# No deer moving in day time



## Boassmor (Nov 30, 2021)

Can anyone advise why the deer are not moving in the day time in Quitman County at all??


----------



## kmckinnie (Nov 30, 2021)

Boassmor said:


> Can anyone advise why the deer are not moving in the day time in Quitman County at all??


I’d say it’s pressure! I’ll help u a little bit. They have patterned you. I seen a few today. Here’s one I seen. I took a pic of him. I had one show up 3 times in day lite. My wife sat there this afternoon and only the spike showed up. U can see my gun barrel and the stand steps. I sat on the ground there.
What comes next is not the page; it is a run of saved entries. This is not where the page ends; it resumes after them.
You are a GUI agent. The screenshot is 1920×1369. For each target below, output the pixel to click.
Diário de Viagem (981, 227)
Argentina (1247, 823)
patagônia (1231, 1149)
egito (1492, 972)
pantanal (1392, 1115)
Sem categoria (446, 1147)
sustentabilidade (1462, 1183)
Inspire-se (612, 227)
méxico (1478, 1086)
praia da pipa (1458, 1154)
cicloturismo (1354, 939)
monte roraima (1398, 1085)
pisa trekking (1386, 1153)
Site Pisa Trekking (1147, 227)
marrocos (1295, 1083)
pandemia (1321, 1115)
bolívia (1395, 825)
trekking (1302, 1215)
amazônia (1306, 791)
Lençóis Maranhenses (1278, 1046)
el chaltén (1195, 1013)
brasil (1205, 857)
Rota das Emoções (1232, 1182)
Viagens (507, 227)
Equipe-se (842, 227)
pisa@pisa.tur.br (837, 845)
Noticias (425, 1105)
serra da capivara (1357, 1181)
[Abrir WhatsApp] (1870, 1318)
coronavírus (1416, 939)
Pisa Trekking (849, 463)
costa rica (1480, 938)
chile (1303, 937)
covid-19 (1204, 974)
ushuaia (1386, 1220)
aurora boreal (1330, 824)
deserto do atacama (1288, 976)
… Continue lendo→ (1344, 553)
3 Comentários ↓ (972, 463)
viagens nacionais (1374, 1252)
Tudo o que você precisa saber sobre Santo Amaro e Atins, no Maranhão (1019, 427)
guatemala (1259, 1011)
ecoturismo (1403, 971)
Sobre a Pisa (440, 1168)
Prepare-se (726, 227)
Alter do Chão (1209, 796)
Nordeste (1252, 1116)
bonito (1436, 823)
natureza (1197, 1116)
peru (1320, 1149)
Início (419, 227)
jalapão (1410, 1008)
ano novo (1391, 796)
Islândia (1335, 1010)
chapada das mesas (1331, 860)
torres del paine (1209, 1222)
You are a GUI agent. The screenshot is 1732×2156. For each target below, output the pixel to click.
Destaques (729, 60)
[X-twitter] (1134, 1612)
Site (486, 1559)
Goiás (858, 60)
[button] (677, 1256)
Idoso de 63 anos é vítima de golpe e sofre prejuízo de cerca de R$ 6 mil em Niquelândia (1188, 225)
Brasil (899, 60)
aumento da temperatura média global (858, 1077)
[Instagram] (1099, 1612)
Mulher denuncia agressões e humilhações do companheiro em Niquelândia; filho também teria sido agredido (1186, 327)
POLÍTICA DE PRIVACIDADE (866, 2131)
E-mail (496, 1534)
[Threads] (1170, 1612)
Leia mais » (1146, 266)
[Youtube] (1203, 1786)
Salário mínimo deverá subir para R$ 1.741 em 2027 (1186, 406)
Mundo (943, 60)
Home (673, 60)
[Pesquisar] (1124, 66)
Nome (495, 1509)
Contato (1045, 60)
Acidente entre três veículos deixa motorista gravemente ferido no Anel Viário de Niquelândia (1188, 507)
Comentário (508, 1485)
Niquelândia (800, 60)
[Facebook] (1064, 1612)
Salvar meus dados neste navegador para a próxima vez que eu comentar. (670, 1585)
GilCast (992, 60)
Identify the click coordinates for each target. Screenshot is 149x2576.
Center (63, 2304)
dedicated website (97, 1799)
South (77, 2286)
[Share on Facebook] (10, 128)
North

He’s a 5 pt and he was searching for does. May of chased one when I first heard him.


----------



## kmckinnie (Nov 30, 2021)

I seen this buck here also. He didn’t show this afternoon for my wife.


----------



## kmckinnie (Nov 30, 2021)

I had a doe this afternoon walk by in the thick weeds. Seen her or deer on the same trail several times. A 4 PT was behind her the other day.


----------



## antharper (Dec 1, 2021)

Probably multiple reasons . To much hunting pressure would be my guess . Also neighbors may have the preferred corn ? piles . Also hunting the same spot over and over will cause the deer to figure u out . Could be that you are shooting or shot to many in a certain area and they quit using it in the daylight . Also if you are using a 4 wheeler to get to stand they figure that out pretty quick also .  I know for a fact Quitman co is full of deer , I hunt a small place near Kmckinnie and can pretty much kill a deer any day I want . They are moving in the daylight somewhere . I was sitting in my stand when this little young buck came by . Good luck I hope you figure it out .


----------



## Hillbilly stalker (Dec 1, 2021)

scout


----------



## Boassmor (Dec 1, 2021)

Tks. We don’t pressure our deer. Mot here that much


----------



## Boassmor (Dec 1, 2021)

I usually go to my go to guard shack on the east side of our property, but someone dumped two deer carcass just up from the gate and right now only the buzzards can use that road


----------



## Son (Dec 8, 2021)

Miller Co, not much pressure in our woods, and deer have shut down daylight activity. And not much at night. I'm guessing it's because there's so much food. Walk in the hardwoods and it's like walking on marbles there's so many acorns. Warm weather has kept some browse in good shape. Farms are harvesting, leaving plenty food laying in the fields. A deer doesn't have to spend much time, or go very far to fill up. They they have plenty time to lay around and chew the cud.


----------



## sghoghunter (Dec 17, 2021)

What area of quitman are you in? We’re a few miles north of Georgetown. This year has been a weird year at our lease. Every one is seeing deer but the decent deer just started showing up around 8 to 9 days ago. As far as movement in the daytime it’s a day by day change


----------